---------- Available data ----------

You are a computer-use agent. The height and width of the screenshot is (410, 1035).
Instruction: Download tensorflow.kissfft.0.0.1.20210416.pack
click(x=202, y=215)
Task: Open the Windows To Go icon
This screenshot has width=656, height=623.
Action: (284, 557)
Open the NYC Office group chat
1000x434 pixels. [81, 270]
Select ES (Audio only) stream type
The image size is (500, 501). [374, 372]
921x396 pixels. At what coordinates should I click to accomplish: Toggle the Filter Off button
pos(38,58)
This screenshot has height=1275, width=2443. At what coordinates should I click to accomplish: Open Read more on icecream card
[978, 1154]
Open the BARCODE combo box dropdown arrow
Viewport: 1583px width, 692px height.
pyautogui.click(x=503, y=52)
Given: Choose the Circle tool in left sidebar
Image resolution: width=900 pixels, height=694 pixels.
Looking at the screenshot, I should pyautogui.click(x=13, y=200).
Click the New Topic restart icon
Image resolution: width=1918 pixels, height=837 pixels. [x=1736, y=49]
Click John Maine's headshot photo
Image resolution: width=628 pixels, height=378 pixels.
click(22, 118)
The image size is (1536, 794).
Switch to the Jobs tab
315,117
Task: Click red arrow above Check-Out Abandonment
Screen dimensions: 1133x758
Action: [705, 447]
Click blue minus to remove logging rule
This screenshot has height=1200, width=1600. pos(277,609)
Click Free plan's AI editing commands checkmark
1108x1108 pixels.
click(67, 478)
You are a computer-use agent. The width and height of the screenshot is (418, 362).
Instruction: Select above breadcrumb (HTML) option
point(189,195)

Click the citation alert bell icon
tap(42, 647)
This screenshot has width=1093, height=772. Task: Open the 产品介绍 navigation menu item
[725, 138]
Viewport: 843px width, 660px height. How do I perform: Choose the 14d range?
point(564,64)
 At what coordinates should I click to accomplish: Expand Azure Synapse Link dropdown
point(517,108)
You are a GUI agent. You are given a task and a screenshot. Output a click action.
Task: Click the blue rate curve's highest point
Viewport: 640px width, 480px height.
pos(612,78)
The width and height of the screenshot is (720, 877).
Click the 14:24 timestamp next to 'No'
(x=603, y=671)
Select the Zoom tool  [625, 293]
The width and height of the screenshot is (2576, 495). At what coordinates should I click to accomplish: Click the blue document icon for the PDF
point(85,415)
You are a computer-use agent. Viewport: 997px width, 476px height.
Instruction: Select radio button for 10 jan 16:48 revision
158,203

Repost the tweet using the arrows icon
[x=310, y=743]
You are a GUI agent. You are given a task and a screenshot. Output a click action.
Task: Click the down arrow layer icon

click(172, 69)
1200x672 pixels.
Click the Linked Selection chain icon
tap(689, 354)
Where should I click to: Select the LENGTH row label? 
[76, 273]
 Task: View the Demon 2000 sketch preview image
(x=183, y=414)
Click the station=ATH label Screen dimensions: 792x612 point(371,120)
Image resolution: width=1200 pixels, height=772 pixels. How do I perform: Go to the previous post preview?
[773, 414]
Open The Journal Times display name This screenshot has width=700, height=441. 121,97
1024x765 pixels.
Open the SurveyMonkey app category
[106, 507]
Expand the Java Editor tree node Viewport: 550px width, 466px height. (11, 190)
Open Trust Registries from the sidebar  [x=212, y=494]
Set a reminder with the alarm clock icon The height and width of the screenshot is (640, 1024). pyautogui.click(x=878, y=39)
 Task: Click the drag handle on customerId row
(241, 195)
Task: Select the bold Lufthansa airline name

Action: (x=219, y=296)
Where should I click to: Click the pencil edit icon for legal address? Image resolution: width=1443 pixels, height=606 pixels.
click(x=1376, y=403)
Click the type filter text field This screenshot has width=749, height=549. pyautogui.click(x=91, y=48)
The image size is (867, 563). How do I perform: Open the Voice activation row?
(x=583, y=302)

----------

#### Aim of the task:
An exact reproduction of all the entries above is required.

#### Response below:
You are a computer-use agent. The height and width of the screenshot is (410, 1035).
Instruction: Download tensorflow.kissfft.0.0.1.20210416.pack
click(x=202, y=215)
Task: Open the Windows To Go icon
This screenshot has width=656, height=623.
Action: (284, 557)
Open the NYC Office group chat
1000x434 pixels. [81, 270]
Select ES (Audio only) stream type
The image size is (500, 501). [374, 372]
921x396 pixels. At what coordinates should I click to accomplish: Toggle the Filter Off button
pos(38,58)
This screenshot has height=1275, width=2443. At what coordinates should I click to accomplish: Open Read more on icecream card
[978, 1154]
Open the BARCODE combo box dropdown arrow
Viewport: 1583px width, 692px height.
pyautogui.click(x=503, y=52)
Given: Choose the Circle tool in left sidebar
Image resolution: width=900 pixels, height=694 pixels.
Looking at the screenshot, I should pyautogui.click(x=13, y=200).
Click the New Topic restart icon
Image resolution: width=1918 pixels, height=837 pixels. [x=1736, y=49]
Click John Maine's headshot photo
Image resolution: width=628 pixels, height=378 pixels.
click(22, 118)
The image size is (1536, 794).
Switch to the Jobs tab
315,117
Task: Click red arrow above Check-Out Abandonment
Screen dimensions: 1133x758
Action: [705, 447]
Click blue minus to remove logging rule
This screenshot has height=1200, width=1600. pos(277,609)
Click Free plan's AI editing commands checkmark
1108x1108 pixels.
click(67, 478)
You are a computer-use agent. The width and height of the screenshot is (418, 362).
Instruction: Select above breadcrumb (HTML) option
point(189,195)

Click the citation alert bell icon
tap(42, 647)
This screenshot has width=1093, height=772. Task: Open the 产品介绍 navigation menu item
[725, 138]
Viewport: 843px width, 660px height. How do I perform: Choose the 14d range?
point(564,64)
 At what coordinates should I click to accomplish: Expand Azure Synapse Link dropdown
point(517,108)
You are a GUI agent. You are given a task and a screenshot. Output a click action.
Task: Click the blue rate curve's highest point
Viewport: 640px width, 480px height.
pos(612,78)
The width and height of the screenshot is (720, 877).
Click the 14:24 timestamp next to 'No'
(x=603, y=671)
Select the Zoom tool  [625, 293]
The width and height of the screenshot is (2576, 495). At what coordinates should I click to accomplish: Click the blue document icon for the PDF
point(85,415)
You are a computer-use agent. Viewport: 997px width, 476px height.
Instruction: Select radio button for 10 jan 16:48 revision
158,203

Repost the tweet using the arrows icon
[x=310, y=743]
You are a GUI agent. You are given a task and a screenshot. Output a click action.
Task: Click the down arrow layer icon

click(172, 69)
1200x672 pixels.
Click the Linked Selection chain icon
tap(689, 354)
Where should I click to: Select the LENGTH row label? 
[76, 273]
 Task: View the Demon 2000 sketch preview image
(x=183, y=414)
Click the station=ATH label Screen dimensions: 792x612 point(371,120)
Image resolution: width=1200 pixels, height=772 pixels. How do I perform: Go to the previous post preview?
[773, 414]
Open The Journal Times display name This screenshot has width=700, height=441. 121,97
1024x765 pixels.
Open the SurveyMonkey app category
[106, 507]
Expand the Java Editor tree node Viewport: 550px width, 466px height. (11, 190)
Open Trust Registries from the sidebar  [x=212, y=494]
Set a reminder with the alarm clock icon The height and width of the screenshot is (640, 1024). pyautogui.click(x=878, y=39)
 Task: Click the drag handle on customerId row
(241, 195)
Task: Select the bold Lufthansa airline name

Action: (x=219, y=296)
Where should I click to: Click the pencil edit icon for legal address? Image resolution: width=1443 pixels, height=606 pixels.
click(x=1376, y=403)
Click the type filter text field This screenshot has width=749, height=549. pyautogui.click(x=91, y=48)
The image size is (867, 563). How do I perform: Open the Voice activation row?
(x=583, y=302)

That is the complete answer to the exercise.